_Problem statement_.
Filter these records by the string "Choices", copying each line that holds it.

[Source records]
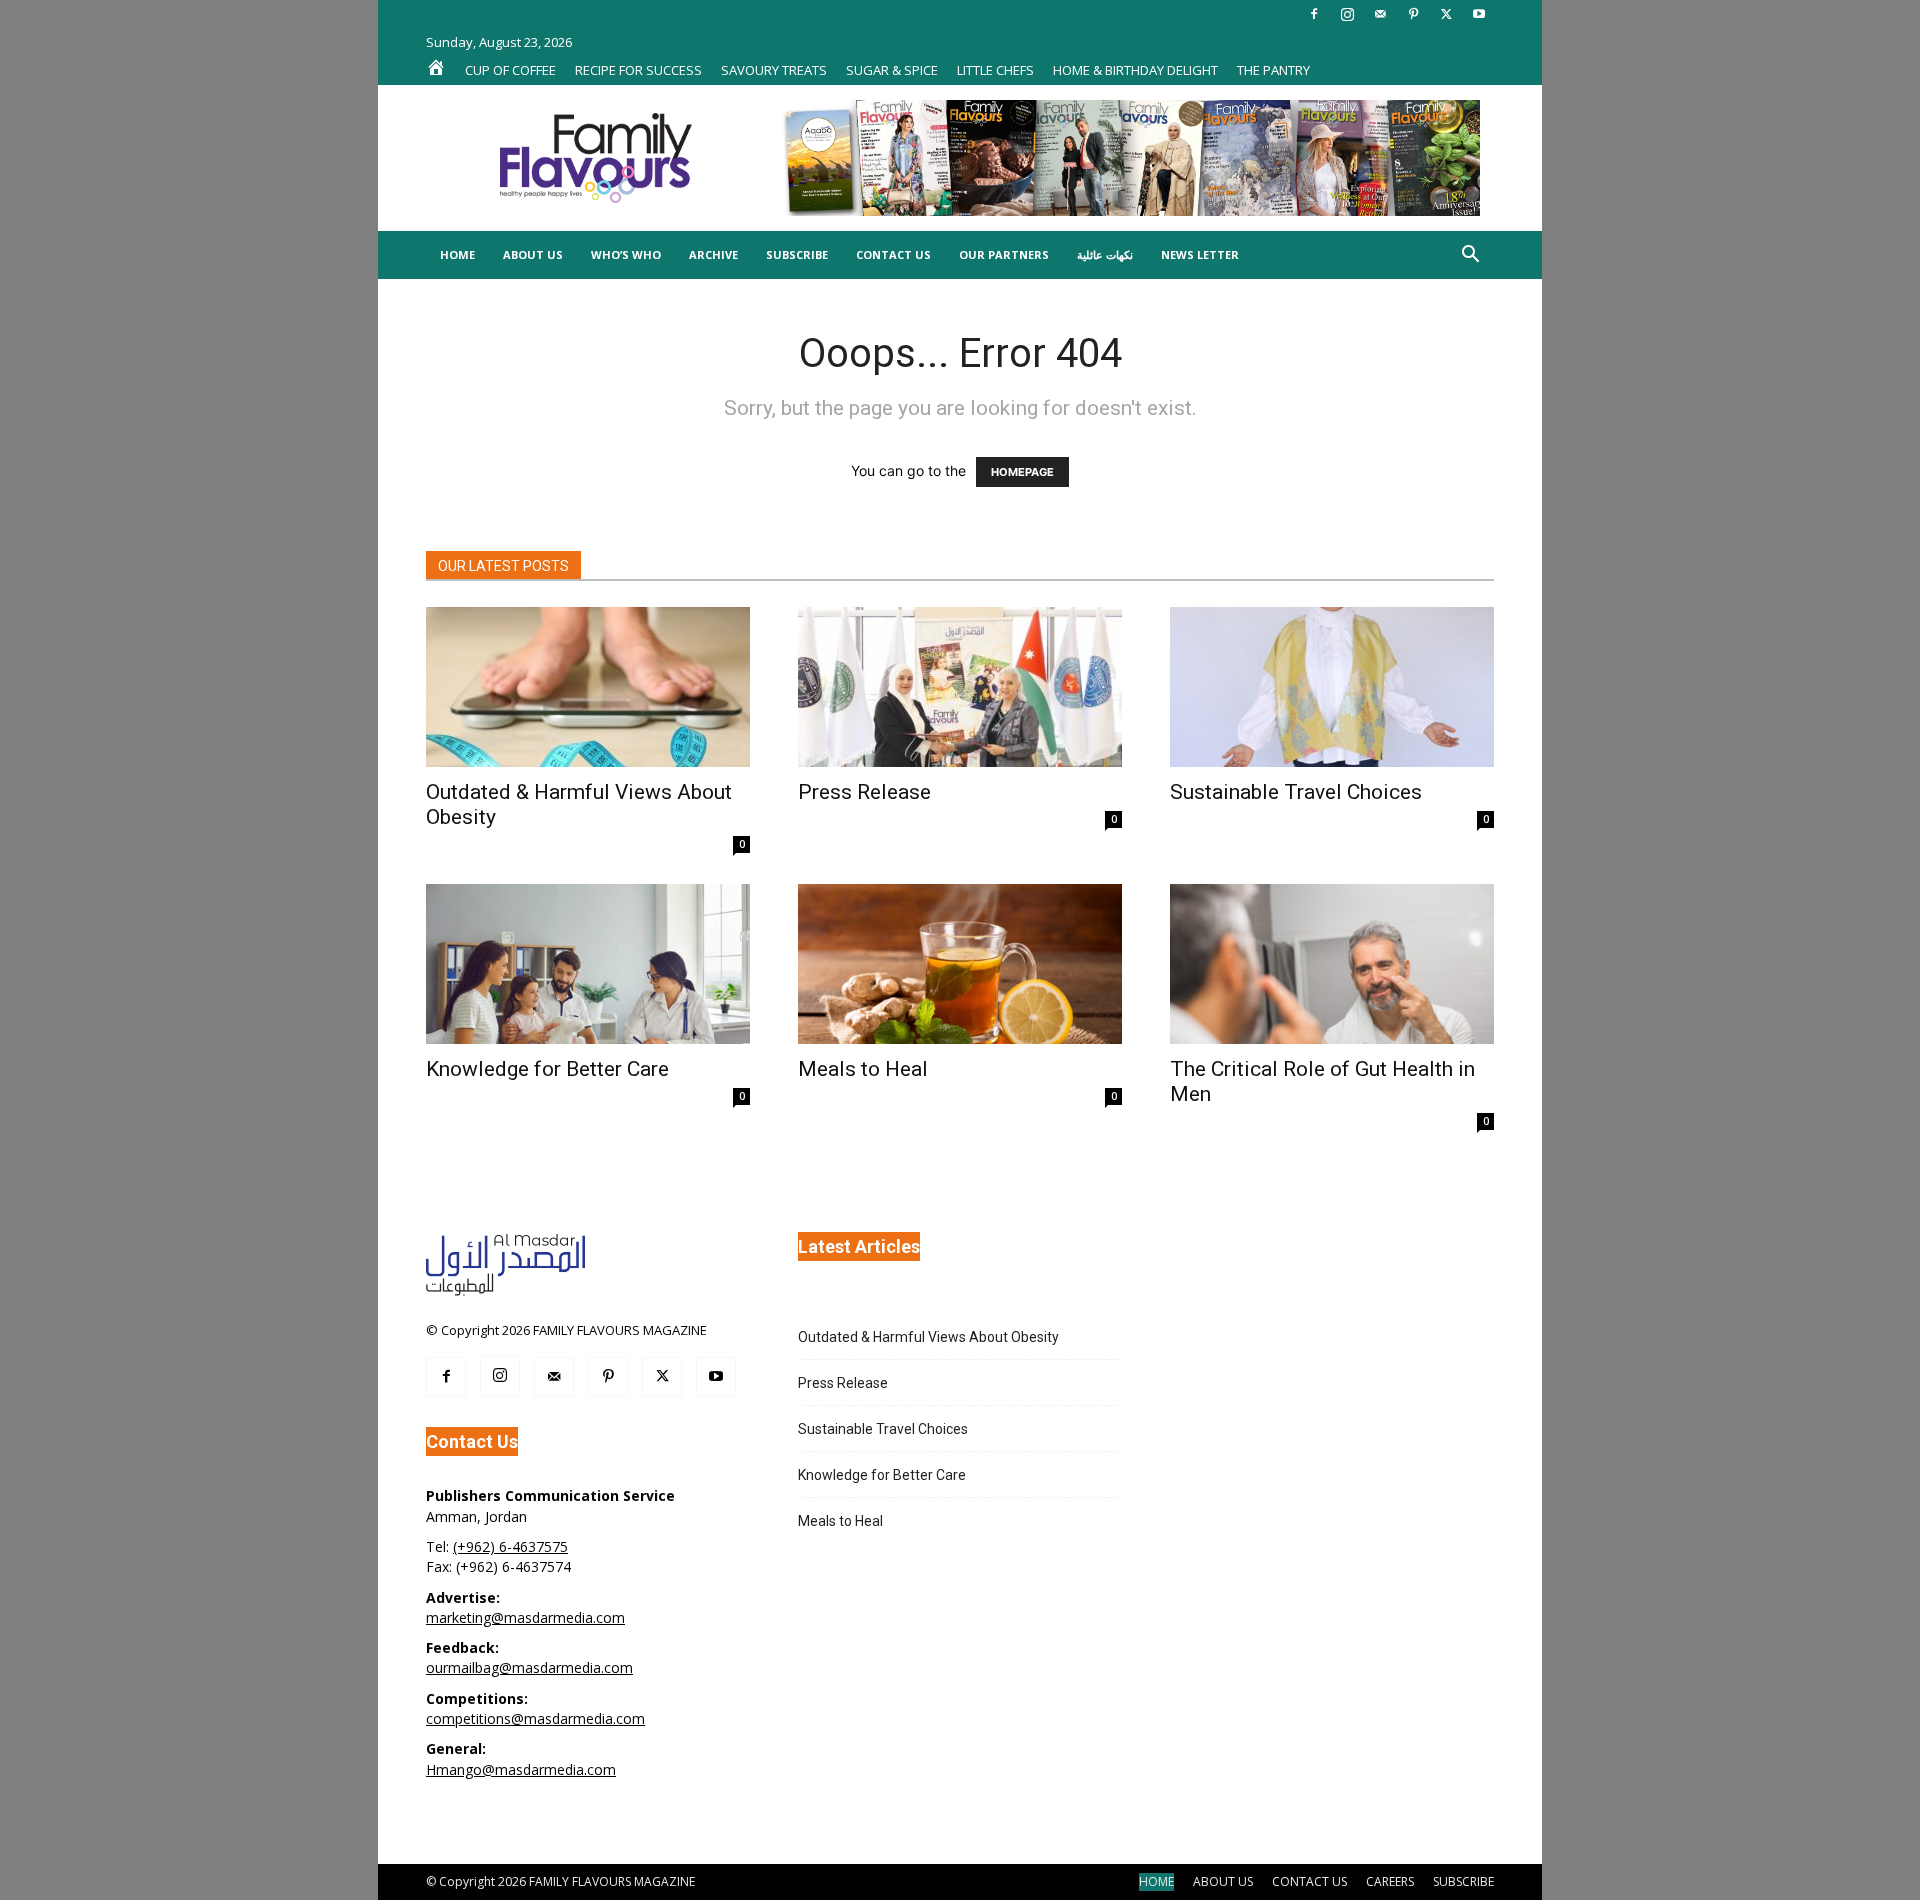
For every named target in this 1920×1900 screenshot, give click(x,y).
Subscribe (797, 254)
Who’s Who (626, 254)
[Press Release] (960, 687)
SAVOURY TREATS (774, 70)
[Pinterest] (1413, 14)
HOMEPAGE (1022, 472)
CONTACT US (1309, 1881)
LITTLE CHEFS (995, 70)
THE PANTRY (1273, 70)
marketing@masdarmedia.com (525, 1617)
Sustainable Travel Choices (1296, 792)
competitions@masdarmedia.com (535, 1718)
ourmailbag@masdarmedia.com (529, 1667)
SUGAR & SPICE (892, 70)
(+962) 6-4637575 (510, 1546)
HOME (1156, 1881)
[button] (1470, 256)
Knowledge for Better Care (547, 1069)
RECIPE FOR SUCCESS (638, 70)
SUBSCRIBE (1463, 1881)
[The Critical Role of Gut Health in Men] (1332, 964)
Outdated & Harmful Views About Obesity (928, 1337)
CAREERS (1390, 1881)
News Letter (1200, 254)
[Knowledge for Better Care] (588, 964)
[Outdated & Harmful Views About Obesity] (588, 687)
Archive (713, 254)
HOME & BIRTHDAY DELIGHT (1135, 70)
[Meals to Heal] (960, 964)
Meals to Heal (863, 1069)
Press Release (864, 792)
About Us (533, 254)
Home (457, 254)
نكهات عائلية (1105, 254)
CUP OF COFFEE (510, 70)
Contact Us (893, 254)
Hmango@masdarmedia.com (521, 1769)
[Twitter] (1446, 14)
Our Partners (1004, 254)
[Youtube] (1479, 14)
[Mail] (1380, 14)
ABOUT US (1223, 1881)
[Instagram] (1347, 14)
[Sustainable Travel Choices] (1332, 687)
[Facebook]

_Task result_.
Sustainable Travel Choices (1296, 792)
[Sustainable Travel Choices] (1332, 687)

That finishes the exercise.